From the post on prescription painkiller overdoses, quote word for word the passage starting at "What's the Issue?" and ending at "prescription drug overdose.".

### [Reading passage]
○ ○ ○ ○ ○

OTC Prescription Painkiller Overdoses

Discussion in 'The Drug War Headline News' started by Monterey Bud, Jan 4, 2013.

  1. Monterey Bud Monterey Bud

    • Administrator
    • Since: Nov 16, 2011
    • Posts: 298
    100 people die from drug overdoses every day in the United States.


    What's the Issue?

    In a period of nine months, a tiny Kentucky county of fewer than 12,000 people sees a 53-year-old mother, her 35-year-old son, and seven others die by overdosing on pain medications obtained from pain clinics in Florida.1 In Utah, a 13-year-old fatally overdoses on oxycodone pills taken from a friend’s grandmother.2 A 20-year-old Boston man dies from an overdose of methadone, only a year after his friend also died from a prescription drug overdose.

    These are not isolated events. Drug overdose death rates in the United States have more than tripled since 1990 and have never been higher. In 2008, more than 36,000 people died from drug overdoses, and most of these deaths were caused by prescription drugs.

    What Do We Know?

    The role of prescription painkillers -- Although many types of prescription drugs are abused, there is currently a growing, deadly epidemic of prescription painkiller abuse. Nearly three out of four prescription drug overdoses are caused by prescription painkillers—also called opioid pain relievers. The unprecedented rise in overdose deaths in the US parallels a 300% increase since 1999 in the sale of these strong painkillers.4 These drugs were involved in 14,800 overdose deaths in 2008, more than cocaine and heroin combined.

    The misuse and abuse of prescription painkillers was responsible for more than 475,000 emergency department visits in 2009, a number that nearly doubled in just five years.

    More than 12 million people reported using prescription painkillers nonmedically in 2010, that is, using them without a prescription or for the feeling they cause.

    The role of alcohol and other drugs

    About one-half of prescription painkiller deaths involve at least one other drug, including benzodiazepines, cocaine, and heroin. Alcohol is also involved in many overdose deaths.

    How Prescription Painkiller Deaths Occur

    Prescription painkillers work by binding to receptors in the brain to decrease the perception of pain. These powerful drugs can create a feeling of euphoria, cause physical dependence, and, in some people, lead to addiction. Prescription painkillers also cause sedation and slow down a person’s breathing.

    A person who is abusing prescription painkillers might take larger doses to achieve a euphoric effect and reduce withdrawal symptoms. These larger doses can cause breathing to slow down so much that breathing stops, resulting in a fatal overdose.

○ ○ ○ ○ ○

### [Provided records]
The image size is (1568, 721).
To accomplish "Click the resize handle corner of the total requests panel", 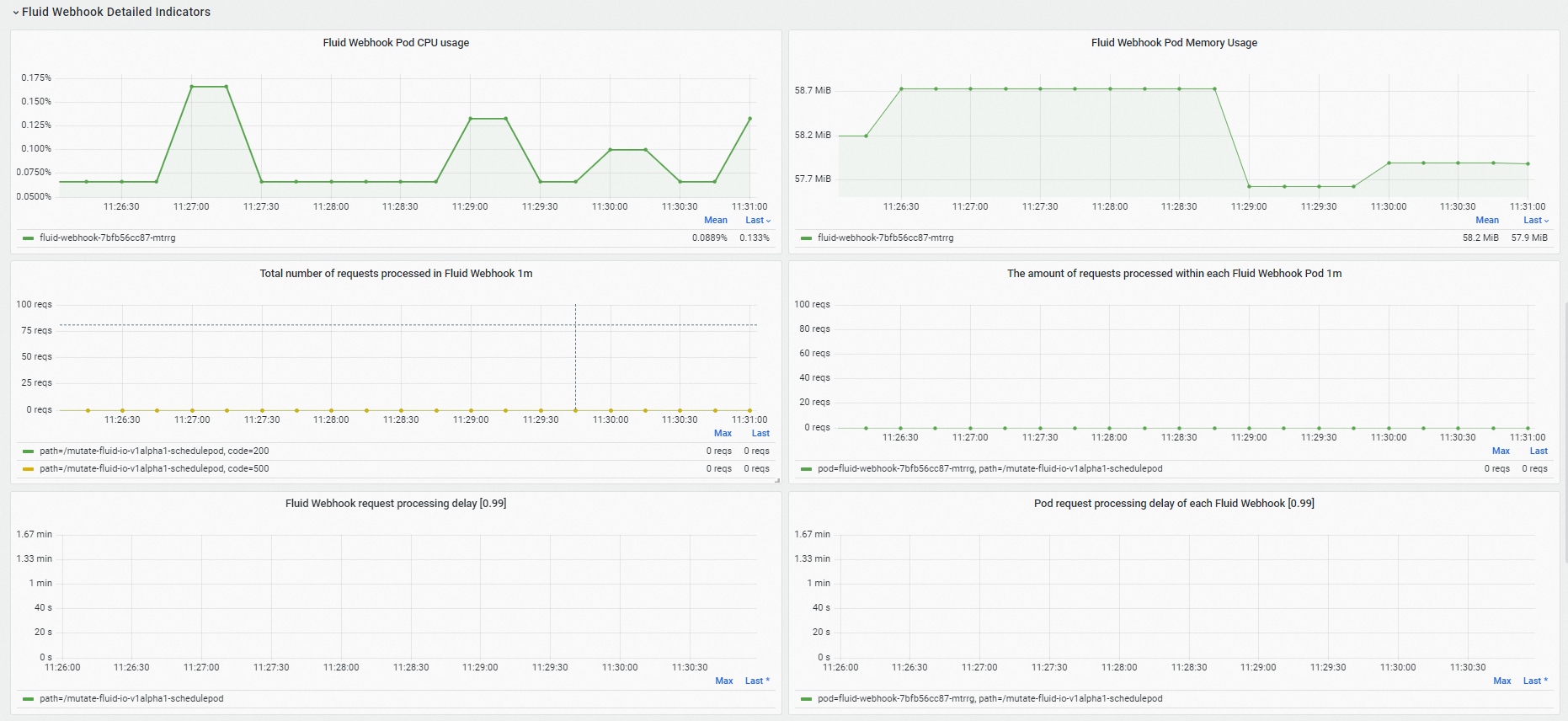I will (777, 481).
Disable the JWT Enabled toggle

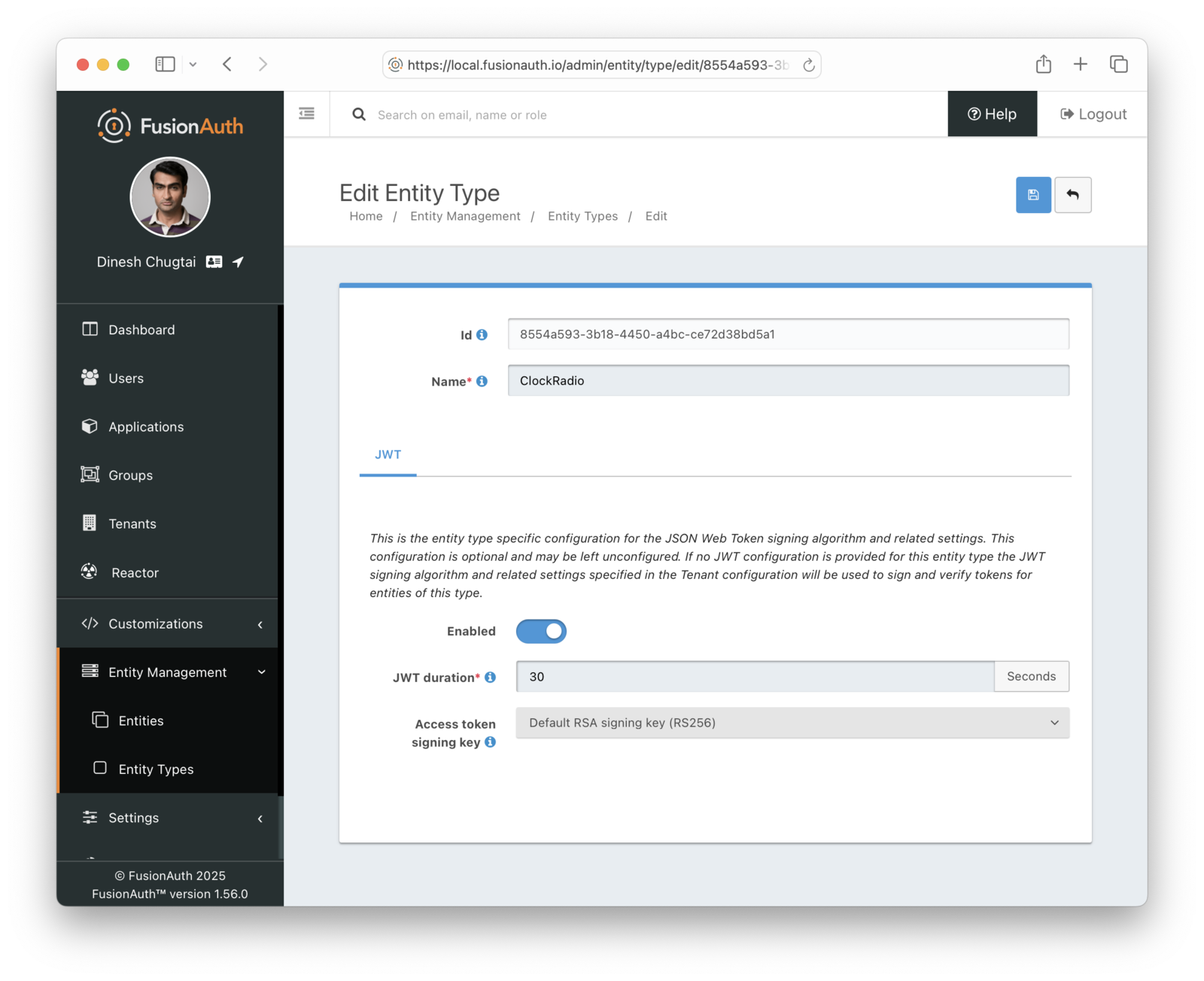tap(541, 632)
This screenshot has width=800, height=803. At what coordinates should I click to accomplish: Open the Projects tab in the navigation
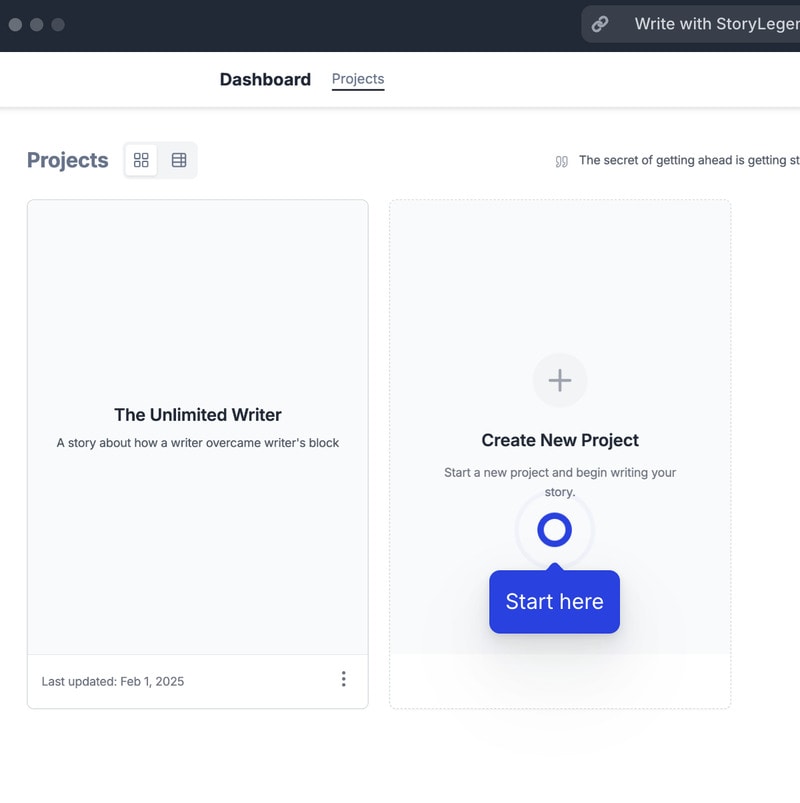click(358, 79)
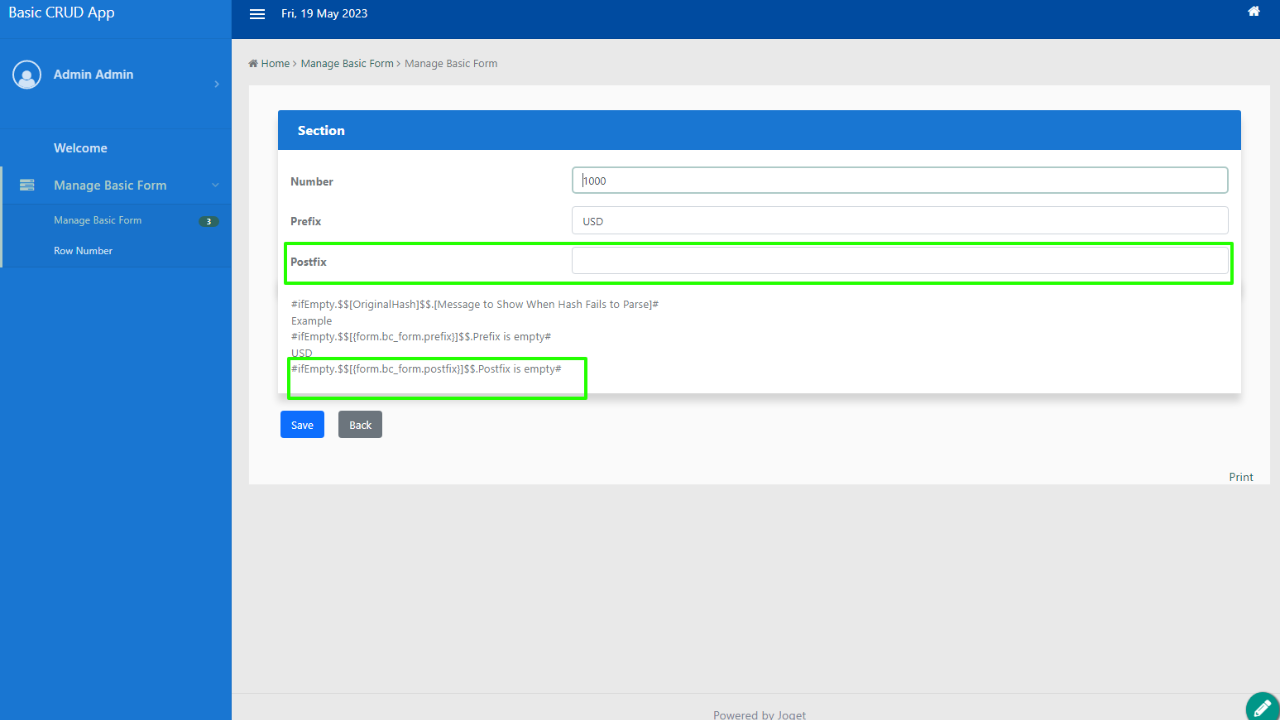Click into the empty Postfix field
Image resolution: width=1280 pixels, height=720 pixels.
(x=899, y=261)
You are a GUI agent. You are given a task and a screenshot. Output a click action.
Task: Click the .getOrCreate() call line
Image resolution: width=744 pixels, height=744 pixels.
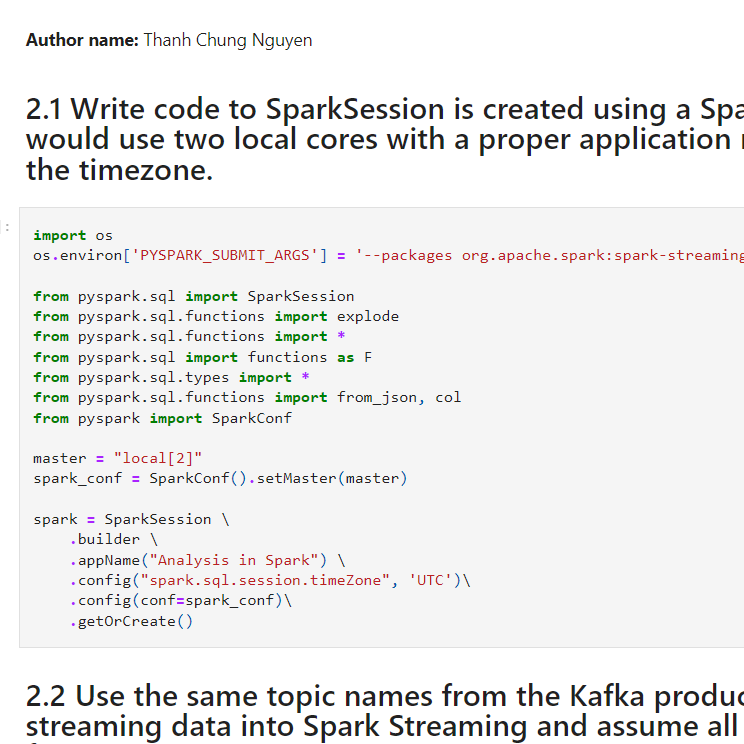tap(131, 621)
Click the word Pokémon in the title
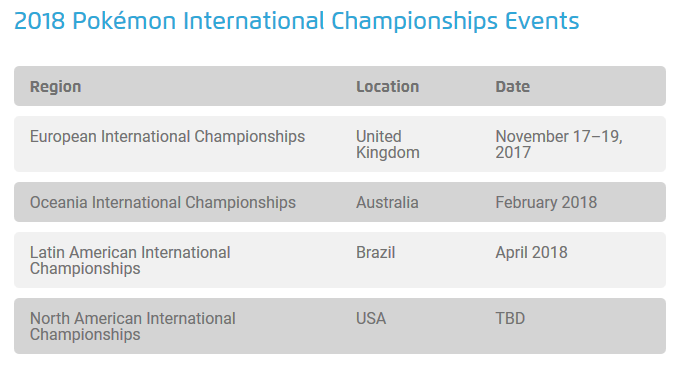The height and width of the screenshot is (366, 676). pos(124,21)
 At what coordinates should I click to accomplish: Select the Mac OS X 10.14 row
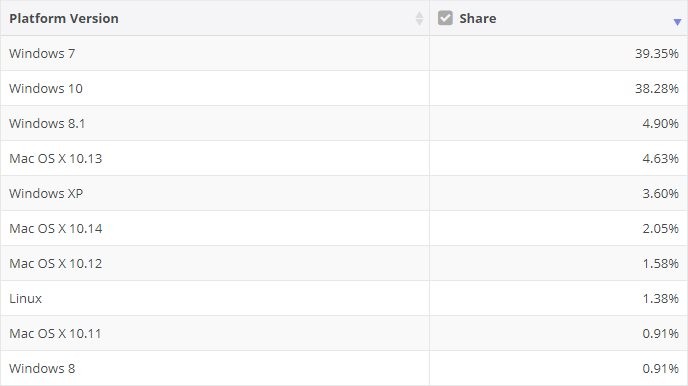(344, 228)
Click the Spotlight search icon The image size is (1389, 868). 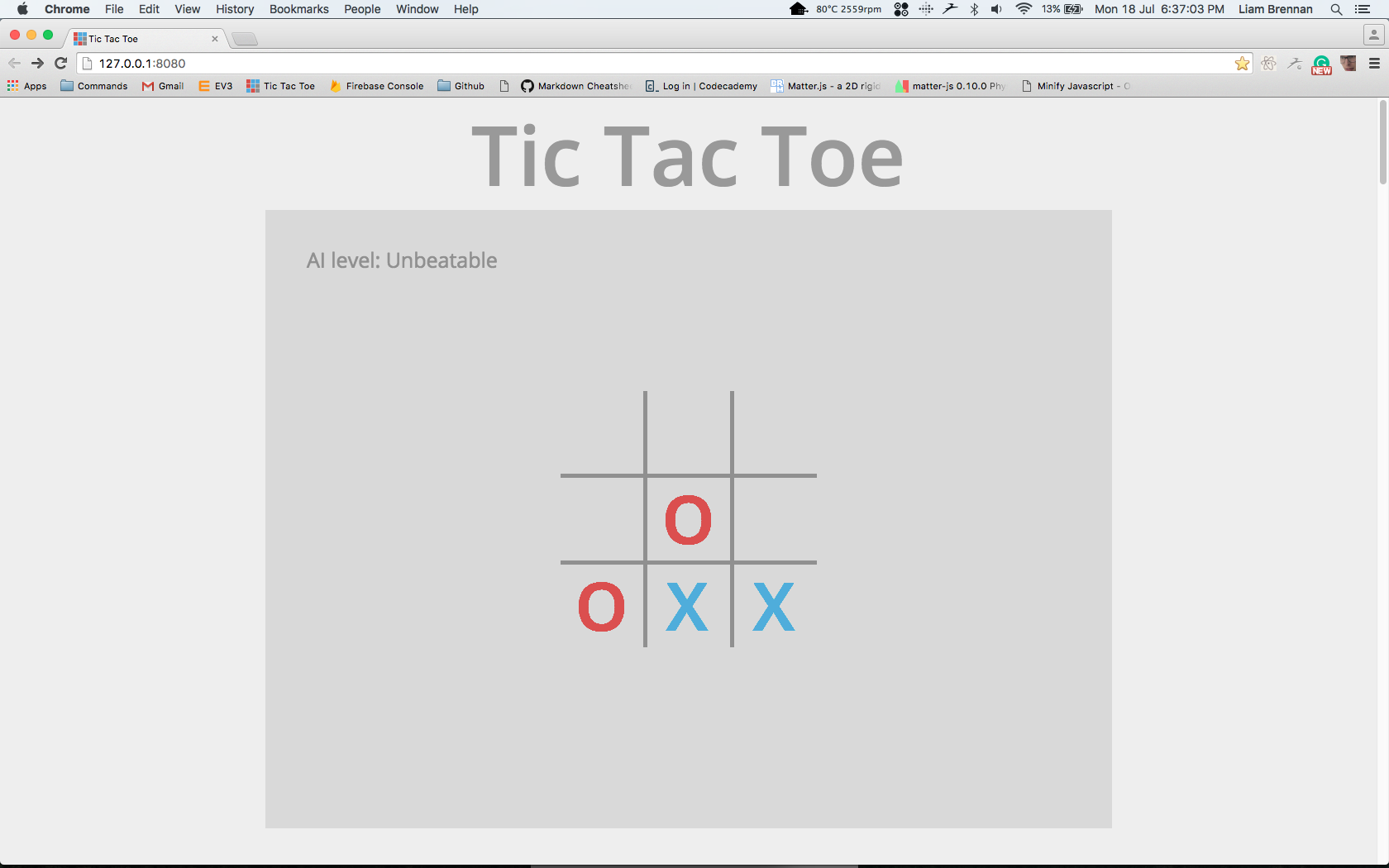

○ ○ ○ ○ ○

### [Response for this exercise]
What's the Issue?

    In a period of nine months, a tiny Kentucky county of fewer than 12,000 people sees a 53-year-old mother, her 35-year-old son, and seven others die by overdosing on pain medications obtained from pain clinics in Florida.1 In Utah, a 13-year-old fatally overdoses on oxycodone pills taken from a friend’s grandmother.2 A 20-year-old Boston man dies from an overdose of methadone, only a year after his friend also died from a prescription drug overdose.